I got a ride from a veteran this past summer. He spent a portion of our time together talking about veteran's rights, the poor care the government has offered them and some of his work volunteering with agencies that support veterans. He was, of course, absolutely right - Canada had not done all that it could have done to help soldiers re-adjust to civilian life. It never has. I am sure that my family was unique as we, on occasion, (in hindsight) experienced some of the consequences of my father's PSTD. But then my driver said that he had served all of his time in Germany and that he had had a good time. There is a whole generation of ex-soldiers whose experiences in the Canadian Armed service were radically different than my grandfather's, my father's or those who served in places such as Afghanistan. I am not sure if those peacetime soldiers will ever be able to generate the powerful emotions that seeing veterans from WW1 or WW2 did.
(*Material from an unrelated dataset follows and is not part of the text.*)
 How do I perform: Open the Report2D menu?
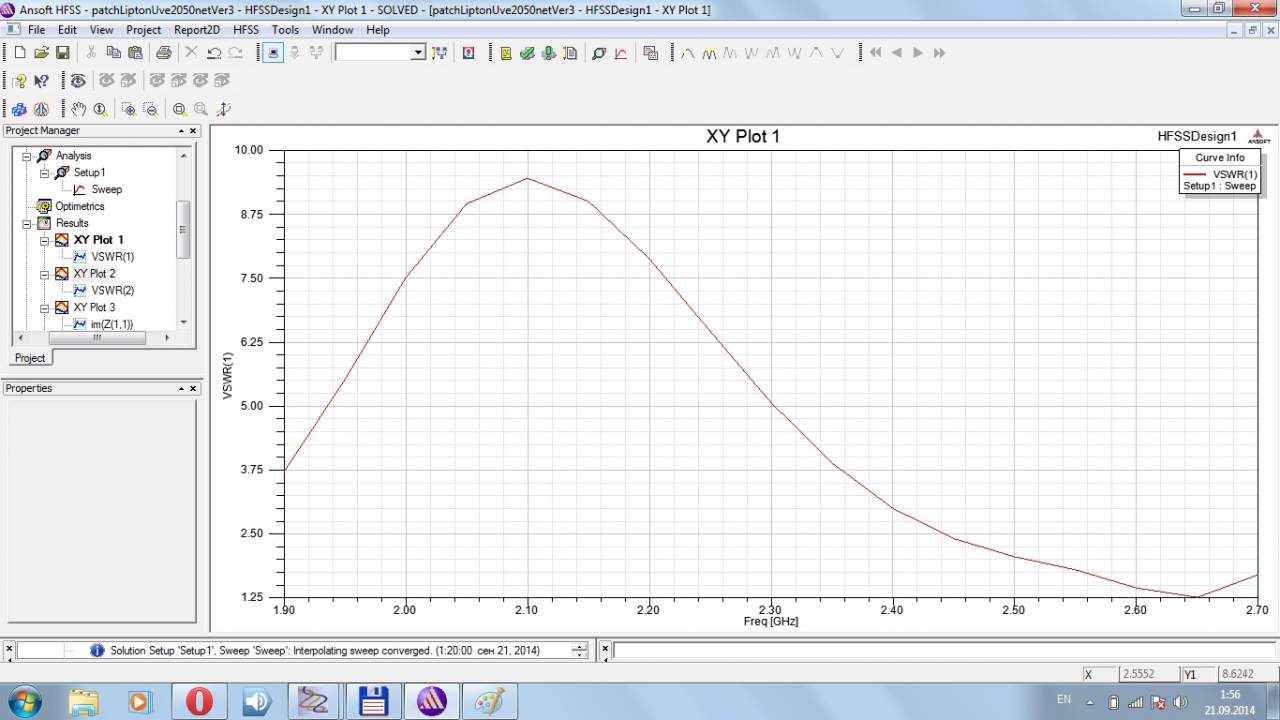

And I am not sure if we need to have those emotions artificially generated. War is a terrible thing. It destroys people's lives, it can destroy a whole generation's worth of dreams and aspirations. But all of the parades and ceremonies, all of the trips to old battlefields and tours of cemeteries overseas have not stopped one death from a gun, have not prevented one child from losing a parent due to a conflict that was never needed. A conflict that could have been prevented if the politicians and the people had wanted to stop it. Yes, we will remember. But I would much rather remember the stupidity and the ignorance that caused those wars, that caused those deaths, those lost dreams. I would much rather spend our collective energies stopping it from happening again and again.